### How to complete this task
Your output must be the line containing "DSC_0162 (13, 1250)" followed by every later line in the entries below, all copied exactly.

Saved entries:

+--

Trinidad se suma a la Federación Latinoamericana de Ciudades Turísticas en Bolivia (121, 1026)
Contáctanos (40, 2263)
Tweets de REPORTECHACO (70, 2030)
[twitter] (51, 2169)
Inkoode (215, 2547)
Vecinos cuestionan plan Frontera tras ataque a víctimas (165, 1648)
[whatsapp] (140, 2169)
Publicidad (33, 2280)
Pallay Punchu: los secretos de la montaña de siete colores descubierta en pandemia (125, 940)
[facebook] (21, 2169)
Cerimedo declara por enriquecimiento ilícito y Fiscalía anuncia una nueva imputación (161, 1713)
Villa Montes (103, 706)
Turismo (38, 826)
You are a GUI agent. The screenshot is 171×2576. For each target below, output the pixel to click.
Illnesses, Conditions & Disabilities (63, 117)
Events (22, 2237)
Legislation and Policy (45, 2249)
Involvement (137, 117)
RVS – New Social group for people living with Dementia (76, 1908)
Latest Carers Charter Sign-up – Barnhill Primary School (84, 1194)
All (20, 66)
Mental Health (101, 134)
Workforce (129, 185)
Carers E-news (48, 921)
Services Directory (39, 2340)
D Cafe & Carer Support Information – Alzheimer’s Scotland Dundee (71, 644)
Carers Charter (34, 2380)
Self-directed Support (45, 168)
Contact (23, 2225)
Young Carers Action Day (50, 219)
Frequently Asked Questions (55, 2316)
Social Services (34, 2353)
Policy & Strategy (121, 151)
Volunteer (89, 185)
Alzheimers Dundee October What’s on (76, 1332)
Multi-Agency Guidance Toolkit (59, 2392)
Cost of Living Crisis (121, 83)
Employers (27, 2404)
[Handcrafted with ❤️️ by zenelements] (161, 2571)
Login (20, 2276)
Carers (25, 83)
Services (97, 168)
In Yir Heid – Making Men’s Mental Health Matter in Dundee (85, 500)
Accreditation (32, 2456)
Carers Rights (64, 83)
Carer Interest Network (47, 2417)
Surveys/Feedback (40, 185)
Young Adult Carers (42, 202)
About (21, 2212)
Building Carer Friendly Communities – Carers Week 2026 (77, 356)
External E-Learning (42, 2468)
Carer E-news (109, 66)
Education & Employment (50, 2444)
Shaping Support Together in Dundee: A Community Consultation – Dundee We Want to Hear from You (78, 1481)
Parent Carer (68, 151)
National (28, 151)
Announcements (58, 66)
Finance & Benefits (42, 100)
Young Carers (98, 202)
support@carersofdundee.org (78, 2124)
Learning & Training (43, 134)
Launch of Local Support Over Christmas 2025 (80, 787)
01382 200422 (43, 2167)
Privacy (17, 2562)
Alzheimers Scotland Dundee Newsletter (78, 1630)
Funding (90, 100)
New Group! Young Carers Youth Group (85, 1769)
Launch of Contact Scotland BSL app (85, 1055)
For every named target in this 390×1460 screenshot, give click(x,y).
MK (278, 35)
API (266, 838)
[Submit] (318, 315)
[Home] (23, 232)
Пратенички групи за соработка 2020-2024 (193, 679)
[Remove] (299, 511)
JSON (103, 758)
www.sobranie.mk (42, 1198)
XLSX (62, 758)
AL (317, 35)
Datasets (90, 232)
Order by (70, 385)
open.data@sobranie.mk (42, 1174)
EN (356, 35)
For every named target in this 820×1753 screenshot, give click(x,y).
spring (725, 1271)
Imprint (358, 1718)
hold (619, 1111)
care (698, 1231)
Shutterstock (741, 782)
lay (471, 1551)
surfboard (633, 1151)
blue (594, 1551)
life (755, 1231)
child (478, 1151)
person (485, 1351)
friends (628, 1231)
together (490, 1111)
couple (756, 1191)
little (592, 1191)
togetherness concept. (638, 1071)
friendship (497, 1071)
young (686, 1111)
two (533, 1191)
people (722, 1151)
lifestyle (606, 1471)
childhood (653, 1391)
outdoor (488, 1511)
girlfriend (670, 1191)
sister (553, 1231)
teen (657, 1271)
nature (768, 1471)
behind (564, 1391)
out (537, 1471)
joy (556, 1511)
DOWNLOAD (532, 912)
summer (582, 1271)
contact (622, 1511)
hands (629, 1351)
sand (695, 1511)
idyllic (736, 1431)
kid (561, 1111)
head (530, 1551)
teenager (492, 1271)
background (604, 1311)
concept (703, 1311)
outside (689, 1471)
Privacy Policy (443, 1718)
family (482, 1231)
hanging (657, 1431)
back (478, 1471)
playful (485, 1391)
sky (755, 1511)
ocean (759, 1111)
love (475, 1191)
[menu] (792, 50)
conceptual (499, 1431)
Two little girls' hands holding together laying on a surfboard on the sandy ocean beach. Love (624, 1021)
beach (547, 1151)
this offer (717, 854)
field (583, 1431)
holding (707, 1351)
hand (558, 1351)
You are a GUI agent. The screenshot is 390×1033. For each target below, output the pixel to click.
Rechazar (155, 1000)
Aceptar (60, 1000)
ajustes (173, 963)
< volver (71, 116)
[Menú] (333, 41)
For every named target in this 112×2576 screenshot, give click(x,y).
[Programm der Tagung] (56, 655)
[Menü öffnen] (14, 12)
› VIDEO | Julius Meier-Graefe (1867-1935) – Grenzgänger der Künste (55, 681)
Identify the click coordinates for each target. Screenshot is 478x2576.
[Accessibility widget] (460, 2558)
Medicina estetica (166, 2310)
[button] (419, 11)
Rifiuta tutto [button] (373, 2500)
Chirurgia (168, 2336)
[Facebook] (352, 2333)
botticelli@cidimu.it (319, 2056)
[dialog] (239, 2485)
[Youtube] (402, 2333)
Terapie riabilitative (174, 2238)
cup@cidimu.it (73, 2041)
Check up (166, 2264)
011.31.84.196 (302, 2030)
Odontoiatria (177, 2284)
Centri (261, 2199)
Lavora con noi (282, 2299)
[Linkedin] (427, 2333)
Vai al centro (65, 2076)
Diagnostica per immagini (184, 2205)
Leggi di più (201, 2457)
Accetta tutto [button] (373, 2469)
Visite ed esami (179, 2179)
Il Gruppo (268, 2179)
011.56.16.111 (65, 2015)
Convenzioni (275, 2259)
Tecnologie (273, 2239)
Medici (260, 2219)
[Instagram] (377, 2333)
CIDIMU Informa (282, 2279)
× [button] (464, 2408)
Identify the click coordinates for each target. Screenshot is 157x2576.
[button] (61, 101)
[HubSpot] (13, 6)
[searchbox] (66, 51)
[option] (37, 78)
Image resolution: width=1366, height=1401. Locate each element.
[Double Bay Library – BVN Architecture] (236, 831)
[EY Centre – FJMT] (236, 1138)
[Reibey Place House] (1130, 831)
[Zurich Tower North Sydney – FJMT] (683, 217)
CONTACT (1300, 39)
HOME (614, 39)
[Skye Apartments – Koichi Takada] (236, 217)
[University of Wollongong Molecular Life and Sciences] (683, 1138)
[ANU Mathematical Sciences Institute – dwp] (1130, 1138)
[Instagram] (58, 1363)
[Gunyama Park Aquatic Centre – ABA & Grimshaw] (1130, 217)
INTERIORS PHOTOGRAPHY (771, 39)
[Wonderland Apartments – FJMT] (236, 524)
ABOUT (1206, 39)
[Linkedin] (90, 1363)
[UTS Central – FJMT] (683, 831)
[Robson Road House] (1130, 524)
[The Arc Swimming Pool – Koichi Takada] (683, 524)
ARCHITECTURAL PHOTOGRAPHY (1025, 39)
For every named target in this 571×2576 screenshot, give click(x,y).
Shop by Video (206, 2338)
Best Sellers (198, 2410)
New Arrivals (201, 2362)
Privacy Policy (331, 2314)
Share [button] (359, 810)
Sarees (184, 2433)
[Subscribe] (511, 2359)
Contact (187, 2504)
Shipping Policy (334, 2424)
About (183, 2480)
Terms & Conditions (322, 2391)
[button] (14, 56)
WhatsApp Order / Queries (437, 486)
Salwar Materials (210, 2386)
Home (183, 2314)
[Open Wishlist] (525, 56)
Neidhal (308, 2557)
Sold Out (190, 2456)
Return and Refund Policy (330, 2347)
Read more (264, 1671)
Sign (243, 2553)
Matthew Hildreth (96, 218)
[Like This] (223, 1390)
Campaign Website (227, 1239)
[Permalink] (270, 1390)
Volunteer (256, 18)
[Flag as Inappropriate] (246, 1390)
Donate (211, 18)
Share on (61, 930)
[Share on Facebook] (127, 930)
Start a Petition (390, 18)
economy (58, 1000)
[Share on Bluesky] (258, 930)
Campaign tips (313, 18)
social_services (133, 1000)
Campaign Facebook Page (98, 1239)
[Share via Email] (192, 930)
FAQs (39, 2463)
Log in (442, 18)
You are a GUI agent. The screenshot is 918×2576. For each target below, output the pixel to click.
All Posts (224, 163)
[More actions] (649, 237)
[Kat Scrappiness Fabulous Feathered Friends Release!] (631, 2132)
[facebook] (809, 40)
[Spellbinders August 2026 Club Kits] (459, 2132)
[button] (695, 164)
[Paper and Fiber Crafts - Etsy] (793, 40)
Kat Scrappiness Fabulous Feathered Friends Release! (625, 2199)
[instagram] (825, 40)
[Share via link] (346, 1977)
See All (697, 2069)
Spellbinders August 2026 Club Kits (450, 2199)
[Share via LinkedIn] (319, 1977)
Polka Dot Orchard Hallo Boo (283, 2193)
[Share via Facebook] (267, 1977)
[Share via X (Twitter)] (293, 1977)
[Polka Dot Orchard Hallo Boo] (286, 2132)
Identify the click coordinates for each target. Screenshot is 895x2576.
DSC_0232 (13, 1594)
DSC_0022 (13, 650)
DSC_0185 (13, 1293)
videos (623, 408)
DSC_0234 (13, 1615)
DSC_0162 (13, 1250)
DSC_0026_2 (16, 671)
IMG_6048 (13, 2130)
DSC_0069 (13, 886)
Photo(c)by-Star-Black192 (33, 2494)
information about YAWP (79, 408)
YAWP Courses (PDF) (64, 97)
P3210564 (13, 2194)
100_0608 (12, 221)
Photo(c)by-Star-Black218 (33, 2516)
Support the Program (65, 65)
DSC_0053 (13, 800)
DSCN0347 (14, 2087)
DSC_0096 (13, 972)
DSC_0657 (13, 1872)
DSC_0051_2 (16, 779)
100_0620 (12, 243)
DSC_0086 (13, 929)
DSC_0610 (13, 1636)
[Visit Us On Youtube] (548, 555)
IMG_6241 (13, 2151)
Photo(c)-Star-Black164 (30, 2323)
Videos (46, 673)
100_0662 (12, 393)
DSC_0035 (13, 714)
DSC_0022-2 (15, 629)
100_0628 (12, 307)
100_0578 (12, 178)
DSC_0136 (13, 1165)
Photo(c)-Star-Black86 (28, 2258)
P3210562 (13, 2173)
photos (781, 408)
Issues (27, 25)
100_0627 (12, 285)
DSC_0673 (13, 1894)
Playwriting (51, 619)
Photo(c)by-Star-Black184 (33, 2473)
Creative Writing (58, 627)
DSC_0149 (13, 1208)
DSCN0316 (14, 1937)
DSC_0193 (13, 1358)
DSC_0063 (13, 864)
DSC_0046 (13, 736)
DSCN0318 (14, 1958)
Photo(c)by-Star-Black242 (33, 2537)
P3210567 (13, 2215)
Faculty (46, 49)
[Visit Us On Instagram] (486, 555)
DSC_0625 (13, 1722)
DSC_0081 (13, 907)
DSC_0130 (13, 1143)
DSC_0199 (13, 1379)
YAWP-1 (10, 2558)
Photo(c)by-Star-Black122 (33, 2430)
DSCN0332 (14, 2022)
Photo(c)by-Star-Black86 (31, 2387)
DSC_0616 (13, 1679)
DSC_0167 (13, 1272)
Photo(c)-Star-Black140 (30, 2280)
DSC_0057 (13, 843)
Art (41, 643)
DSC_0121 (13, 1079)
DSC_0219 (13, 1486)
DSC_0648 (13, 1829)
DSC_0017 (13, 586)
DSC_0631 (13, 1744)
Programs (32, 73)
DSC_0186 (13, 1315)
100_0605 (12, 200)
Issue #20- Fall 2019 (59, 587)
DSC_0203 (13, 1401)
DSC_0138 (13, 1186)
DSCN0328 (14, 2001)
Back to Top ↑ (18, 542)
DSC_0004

+--

### Written reply
DSC_0162 (13, 1250)
DSC_0026_2 (16, 671)
IMG_6048 (13, 2130)
DSC_0069 (13, 886)
Photo(c)by-Star-Black192 (33, 2494)
information about YAWP (79, 408)
YAWP Courses (PDF) (64, 97)
P3210564 (13, 2194)
100_0608 (12, 221)
Photo(c)by-Star-Black218 (33, 2516)
Support the Program (65, 65)
DSC_0053 (13, 800)
DSCN0347 (14, 2087)
DSC_0096 (13, 972)
DSC_0657 (13, 1872)
DSC_0051_2 (16, 779)
100_0620 (12, 243)
DSC_0086 (13, 929)
DSC_0610 (13, 1636)
[Visit Us On Youtube] (548, 555)
IMG_6241 (13, 2151)
Photo(c)-Star-Black164 (30, 2323)
Videos (46, 673)
100_0662 (12, 393)
DSC_0035 (13, 714)
DSC_0022-2 (15, 629)
100_0628 (12, 307)
100_0578 (12, 178)
DSC_0136 (13, 1165)
Photo(c)-Star-Black86 (28, 2258)
P3210562 (13, 2173)
photos (781, 408)
Issues (27, 25)
100_0627 (12, 285)
DSC_0673 (13, 1894)
Playwriting (51, 619)
Photo(c)by-Star-Black184 (33, 2473)
Creative Writing (58, 627)
DSC_0149 (13, 1208)
DSCN0316 (14, 1937)
DSC_0193 (13, 1358)
DSC_0063 (13, 864)
DSC_0046 (13, 736)
DSCN0318 (14, 1958)
Photo(c)by-Star-Black242 (33, 2537)
P3210567 (13, 2215)
Faculty (46, 49)
[Visit Us On Instagram] (486, 555)
DSC_0625 (13, 1722)
DSC_0081 (13, 907)
DSC_0130 (13, 1143)
DSC_0199 (13, 1379)
YAWP-1 (10, 2558)
Photo(c)by-Star-Black122 (33, 2430)
DSCN0332 (14, 2022)
Photo(c)by-Star-Black86 (31, 2387)
DSC_0616 (13, 1679)
DSC_0167 (13, 1272)
Photo(c)-Star-Black140 (30, 2280)
DSC_0057 (13, 843)
Art (41, 643)
DSC_0121 (13, 1079)
DSC_0219 (13, 1486)
DSC_0648 (13, 1829)
DSC_0017 (13, 586)
DSC_0631 (13, 1744)
Programs (32, 73)
DSC_0186 (13, 1315)
100_0605 (12, 200)
Issue #20- Fall 2019 (59, 587)
DSC_0203 (13, 1401)
DSC_0138 (13, 1186)
DSCN0328 (14, 2001)
Back to Top ↑ (18, 542)
DSC_0004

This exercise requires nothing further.